Top of GIVEN DATA
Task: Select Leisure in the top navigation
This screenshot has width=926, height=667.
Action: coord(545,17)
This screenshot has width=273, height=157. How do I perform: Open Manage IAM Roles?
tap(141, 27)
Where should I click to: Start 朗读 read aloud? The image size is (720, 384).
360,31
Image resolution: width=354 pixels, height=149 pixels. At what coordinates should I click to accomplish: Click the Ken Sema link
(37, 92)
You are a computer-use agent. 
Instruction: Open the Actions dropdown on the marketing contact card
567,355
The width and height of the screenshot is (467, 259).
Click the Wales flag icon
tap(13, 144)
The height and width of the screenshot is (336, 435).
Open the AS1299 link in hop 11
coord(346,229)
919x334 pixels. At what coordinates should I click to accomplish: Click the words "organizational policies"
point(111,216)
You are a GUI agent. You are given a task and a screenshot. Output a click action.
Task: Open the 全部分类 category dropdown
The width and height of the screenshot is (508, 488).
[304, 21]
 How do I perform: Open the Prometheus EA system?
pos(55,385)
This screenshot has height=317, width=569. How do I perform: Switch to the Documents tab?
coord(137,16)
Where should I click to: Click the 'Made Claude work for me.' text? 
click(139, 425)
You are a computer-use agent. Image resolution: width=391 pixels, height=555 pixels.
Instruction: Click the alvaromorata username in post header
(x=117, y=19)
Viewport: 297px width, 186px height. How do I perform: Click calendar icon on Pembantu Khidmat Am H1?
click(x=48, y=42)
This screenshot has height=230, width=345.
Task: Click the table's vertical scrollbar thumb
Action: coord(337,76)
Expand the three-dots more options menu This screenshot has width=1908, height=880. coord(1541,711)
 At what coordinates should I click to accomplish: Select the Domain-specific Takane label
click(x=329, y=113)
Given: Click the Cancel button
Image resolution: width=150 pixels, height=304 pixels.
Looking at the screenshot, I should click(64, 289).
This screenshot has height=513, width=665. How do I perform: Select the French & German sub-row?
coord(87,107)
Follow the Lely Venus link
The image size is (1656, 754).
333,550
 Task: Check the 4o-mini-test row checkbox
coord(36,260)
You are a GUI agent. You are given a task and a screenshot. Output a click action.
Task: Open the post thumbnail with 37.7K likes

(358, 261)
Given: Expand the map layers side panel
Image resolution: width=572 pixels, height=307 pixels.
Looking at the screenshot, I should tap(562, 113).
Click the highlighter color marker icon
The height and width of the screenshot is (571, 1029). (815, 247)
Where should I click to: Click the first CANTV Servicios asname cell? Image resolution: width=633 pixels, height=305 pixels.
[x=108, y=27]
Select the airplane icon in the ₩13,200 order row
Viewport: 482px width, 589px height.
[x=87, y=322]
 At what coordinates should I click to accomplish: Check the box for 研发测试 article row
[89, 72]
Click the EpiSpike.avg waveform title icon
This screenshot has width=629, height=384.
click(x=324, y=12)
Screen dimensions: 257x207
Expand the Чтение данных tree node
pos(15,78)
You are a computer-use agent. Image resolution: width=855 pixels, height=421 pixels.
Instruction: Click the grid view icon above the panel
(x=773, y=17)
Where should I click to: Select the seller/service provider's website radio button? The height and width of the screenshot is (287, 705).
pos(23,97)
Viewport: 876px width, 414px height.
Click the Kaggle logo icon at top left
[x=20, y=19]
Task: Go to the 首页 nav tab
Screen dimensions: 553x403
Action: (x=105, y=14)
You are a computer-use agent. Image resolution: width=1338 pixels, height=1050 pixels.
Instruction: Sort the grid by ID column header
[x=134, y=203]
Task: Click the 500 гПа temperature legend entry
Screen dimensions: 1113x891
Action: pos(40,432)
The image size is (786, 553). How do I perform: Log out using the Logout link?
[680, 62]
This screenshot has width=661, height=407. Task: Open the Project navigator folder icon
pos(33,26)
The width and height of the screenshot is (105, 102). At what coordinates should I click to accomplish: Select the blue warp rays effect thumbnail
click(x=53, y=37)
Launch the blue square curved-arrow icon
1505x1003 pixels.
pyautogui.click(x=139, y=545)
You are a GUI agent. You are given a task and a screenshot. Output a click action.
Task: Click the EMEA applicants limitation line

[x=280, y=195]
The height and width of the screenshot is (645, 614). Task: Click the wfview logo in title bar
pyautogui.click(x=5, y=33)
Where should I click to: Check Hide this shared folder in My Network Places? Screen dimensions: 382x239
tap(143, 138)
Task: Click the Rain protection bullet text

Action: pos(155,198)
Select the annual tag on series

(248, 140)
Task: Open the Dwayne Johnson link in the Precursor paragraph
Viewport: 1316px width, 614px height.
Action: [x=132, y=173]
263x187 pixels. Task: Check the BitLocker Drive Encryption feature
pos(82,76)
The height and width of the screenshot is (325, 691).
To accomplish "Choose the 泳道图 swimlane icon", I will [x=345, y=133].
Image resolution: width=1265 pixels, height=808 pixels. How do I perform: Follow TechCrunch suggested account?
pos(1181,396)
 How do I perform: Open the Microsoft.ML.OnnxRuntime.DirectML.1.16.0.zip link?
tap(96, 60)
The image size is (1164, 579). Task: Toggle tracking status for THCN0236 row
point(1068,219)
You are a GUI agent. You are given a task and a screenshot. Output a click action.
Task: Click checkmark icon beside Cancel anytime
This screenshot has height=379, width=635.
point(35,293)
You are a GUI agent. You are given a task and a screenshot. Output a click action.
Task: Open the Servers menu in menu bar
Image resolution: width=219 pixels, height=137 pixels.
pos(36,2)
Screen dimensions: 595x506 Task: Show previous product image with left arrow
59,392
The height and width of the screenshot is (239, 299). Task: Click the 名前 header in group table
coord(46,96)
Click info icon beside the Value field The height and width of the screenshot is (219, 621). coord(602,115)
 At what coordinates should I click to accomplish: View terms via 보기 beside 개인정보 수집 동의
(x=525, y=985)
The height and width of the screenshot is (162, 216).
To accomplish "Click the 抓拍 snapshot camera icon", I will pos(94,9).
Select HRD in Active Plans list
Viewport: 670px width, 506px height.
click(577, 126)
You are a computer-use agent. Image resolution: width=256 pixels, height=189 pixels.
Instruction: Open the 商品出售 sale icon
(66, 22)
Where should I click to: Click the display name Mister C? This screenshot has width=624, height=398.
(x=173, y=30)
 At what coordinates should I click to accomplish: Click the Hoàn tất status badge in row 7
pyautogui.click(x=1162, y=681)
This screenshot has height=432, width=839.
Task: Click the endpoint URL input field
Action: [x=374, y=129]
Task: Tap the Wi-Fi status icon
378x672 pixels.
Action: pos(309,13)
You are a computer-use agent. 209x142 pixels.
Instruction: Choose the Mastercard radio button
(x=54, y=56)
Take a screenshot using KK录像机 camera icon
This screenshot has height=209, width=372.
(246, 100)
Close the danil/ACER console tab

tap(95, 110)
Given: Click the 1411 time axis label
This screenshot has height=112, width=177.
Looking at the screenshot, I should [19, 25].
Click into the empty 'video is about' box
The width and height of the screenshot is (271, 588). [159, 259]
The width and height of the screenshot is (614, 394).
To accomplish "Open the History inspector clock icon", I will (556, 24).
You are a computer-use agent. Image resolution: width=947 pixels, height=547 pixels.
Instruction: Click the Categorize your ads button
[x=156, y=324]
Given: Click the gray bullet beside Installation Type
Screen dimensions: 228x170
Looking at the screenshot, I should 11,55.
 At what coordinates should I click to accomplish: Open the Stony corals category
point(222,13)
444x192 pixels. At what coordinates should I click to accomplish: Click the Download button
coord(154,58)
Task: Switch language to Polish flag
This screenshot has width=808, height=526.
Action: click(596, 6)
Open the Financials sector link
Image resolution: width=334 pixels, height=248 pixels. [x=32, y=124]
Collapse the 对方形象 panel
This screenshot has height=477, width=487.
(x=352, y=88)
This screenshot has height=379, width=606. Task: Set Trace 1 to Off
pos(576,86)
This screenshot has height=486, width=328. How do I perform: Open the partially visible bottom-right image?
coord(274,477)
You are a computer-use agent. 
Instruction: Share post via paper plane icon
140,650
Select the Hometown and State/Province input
Bottom of GIVEN DATA
All that should be written out is the stretch of lines above between the one holding "Instruction: Sort the" and the one holding "Launch the blue square curved-arrow icon", inclusive, exactly as given.

[RESULT]
Instruction: Sort the grid by ID column header
[x=134, y=203]
Task: Click the 500 гПа temperature legend entry
Screen dimensions: 1113x891
Action: pos(40,432)
The image size is (786, 553). How do I perform: Log out using the Logout link?
[680, 62]
This screenshot has width=661, height=407. Task: Open the Project navigator folder icon
pos(33,26)
The width and height of the screenshot is (105, 102). At what coordinates should I click to accomplish: Select the blue warp rays effect thumbnail
click(x=53, y=37)
Launch the blue square curved-arrow icon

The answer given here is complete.